⟨
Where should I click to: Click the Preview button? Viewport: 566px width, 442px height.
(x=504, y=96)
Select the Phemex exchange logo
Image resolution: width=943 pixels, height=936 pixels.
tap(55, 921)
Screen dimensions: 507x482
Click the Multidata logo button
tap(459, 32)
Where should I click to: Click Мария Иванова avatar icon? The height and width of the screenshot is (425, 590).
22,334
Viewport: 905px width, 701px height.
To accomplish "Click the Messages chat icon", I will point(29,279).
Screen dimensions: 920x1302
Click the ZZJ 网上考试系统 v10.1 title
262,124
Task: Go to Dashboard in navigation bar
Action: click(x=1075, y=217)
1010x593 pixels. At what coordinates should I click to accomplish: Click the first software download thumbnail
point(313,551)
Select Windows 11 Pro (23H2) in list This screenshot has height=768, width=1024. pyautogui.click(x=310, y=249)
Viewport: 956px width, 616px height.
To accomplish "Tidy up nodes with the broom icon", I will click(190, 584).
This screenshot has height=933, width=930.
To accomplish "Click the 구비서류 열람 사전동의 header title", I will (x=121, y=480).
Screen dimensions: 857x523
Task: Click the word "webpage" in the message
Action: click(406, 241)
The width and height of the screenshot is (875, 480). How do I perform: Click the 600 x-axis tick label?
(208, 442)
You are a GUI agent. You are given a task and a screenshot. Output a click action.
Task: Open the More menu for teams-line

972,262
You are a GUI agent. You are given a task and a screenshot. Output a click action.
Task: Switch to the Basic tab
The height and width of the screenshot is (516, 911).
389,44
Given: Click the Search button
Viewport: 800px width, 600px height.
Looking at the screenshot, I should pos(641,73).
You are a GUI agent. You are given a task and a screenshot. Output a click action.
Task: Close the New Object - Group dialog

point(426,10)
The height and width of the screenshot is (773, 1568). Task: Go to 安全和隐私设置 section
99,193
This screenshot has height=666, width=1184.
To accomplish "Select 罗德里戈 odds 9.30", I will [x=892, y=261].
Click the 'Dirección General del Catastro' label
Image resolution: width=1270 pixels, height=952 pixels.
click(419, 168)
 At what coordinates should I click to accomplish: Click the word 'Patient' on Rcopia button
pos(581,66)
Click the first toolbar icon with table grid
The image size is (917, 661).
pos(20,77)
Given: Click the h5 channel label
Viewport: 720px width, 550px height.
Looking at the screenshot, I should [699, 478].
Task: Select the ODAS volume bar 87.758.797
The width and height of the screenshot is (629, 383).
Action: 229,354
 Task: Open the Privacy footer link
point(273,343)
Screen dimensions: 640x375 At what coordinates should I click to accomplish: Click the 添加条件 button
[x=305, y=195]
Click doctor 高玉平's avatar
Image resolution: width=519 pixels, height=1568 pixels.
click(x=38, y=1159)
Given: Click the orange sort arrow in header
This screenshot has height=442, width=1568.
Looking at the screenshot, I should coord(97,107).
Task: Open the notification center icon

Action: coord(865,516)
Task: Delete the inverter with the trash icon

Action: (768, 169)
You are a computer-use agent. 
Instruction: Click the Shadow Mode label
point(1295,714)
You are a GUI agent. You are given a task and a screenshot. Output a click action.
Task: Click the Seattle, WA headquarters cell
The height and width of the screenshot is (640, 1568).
⟩
▶ _WORK INSTRUCTION_
Produce the records once again, exactly as they stand above.

▶ _WORKED SOLUTION_
Where should I click to: Click the Preview button? Viewport: 566px width, 442px height.
(x=504, y=96)
Select the Phemex exchange logo
Image resolution: width=943 pixels, height=936 pixels.
tap(55, 921)
Screen dimensions: 507x482
Click the Multidata logo button
tap(459, 32)
Where should I click to: Click Мария Иванова avatar icon? The height and width of the screenshot is (425, 590).
22,334
Viewport: 905px width, 701px height.
To accomplish "Click the Messages chat icon", I will point(29,279).
Screen dimensions: 920x1302
Click the ZZJ 网上考试系统 v10.1 title
262,124
Task: Go to Dashboard in navigation bar
Action: click(x=1075, y=217)
1010x593 pixels. At what coordinates should I click to accomplish: Click the first software download thumbnail
point(313,551)
Select Windows 11 Pro (23H2) in list This screenshot has height=768, width=1024. pyautogui.click(x=310, y=249)
Viewport: 956px width, 616px height.
To accomplish "Tidy up nodes with the broom icon", I will click(190, 584).
This screenshot has height=933, width=930.
To accomplish "Click the 구비서류 열람 사전동의 header title", I will (x=121, y=480).
Screen dimensions: 857x523
Task: Click the word "webpage" in the message
Action: click(406, 241)
The width and height of the screenshot is (875, 480). How do I perform: Click the 600 x-axis tick label?
(208, 442)
You are a GUI agent. You are given a task and a screenshot. Output a click action.
Task: Open the More menu for teams-line

972,262
You are a GUI agent. You are given a task and a screenshot. Output a click action.
Task: Switch to the Basic tab
The height and width of the screenshot is (516, 911).
389,44
Given: Click the Search button
Viewport: 800px width, 600px height.
Looking at the screenshot, I should pos(641,73).
You are a GUI agent. You are given a task and a screenshot. Output a click action.
Task: Close the New Object - Group dialog

point(426,10)
The height and width of the screenshot is (773, 1568). Task: Go to 安全和隐私设置 section
99,193
This screenshot has height=666, width=1184.
To accomplish "Select 罗德里戈 odds 9.30", I will [x=892, y=261].
Click the 'Dirección General del Catastro' label
Image resolution: width=1270 pixels, height=952 pixels.
click(419, 168)
 At what coordinates should I click to accomplish: Click the word 'Patient' on Rcopia button
pos(581,66)
Click the first toolbar icon with table grid
The image size is (917, 661).
pos(20,77)
Given: Click the h5 channel label
Viewport: 720px width, 550px height.
Looking at the screenshot, I should [699, 478].
Task: Select the ODAS volume bar 87.758.797
The width and height of the screenshot is (629, 383).
Action: 229,354
 Task: Open the Privacy footer link
point(273,343)
Screen dimensions: 640x375 At what coordinates should I click to accomplish: Click the 添加条件 button
[x=305, y=195]
Click doctor 高玉平's avatar
Image resolution: width=519 pixels, height=1568 pixels.
click(x=38, y=1159)
Given: Click the orange sort arrow in header
This screenshot has height=442, width=1568.
Looking at the screenshot, I should coord(97,107).
Task: Open the notification center icon

Action: coord(865,516)
Task: Delete the inverter with the trash icon

Action: (768, 169)
You are a computer-use agent. 
Instruction: Click the Shadow Mode label
point(1295,714)
You are a GUI agent. You are given a task and a screenshot. Output a click action.
Task: Click the Seattle, WA headquarters cell
The height and width of the screenshot is (640, 1568).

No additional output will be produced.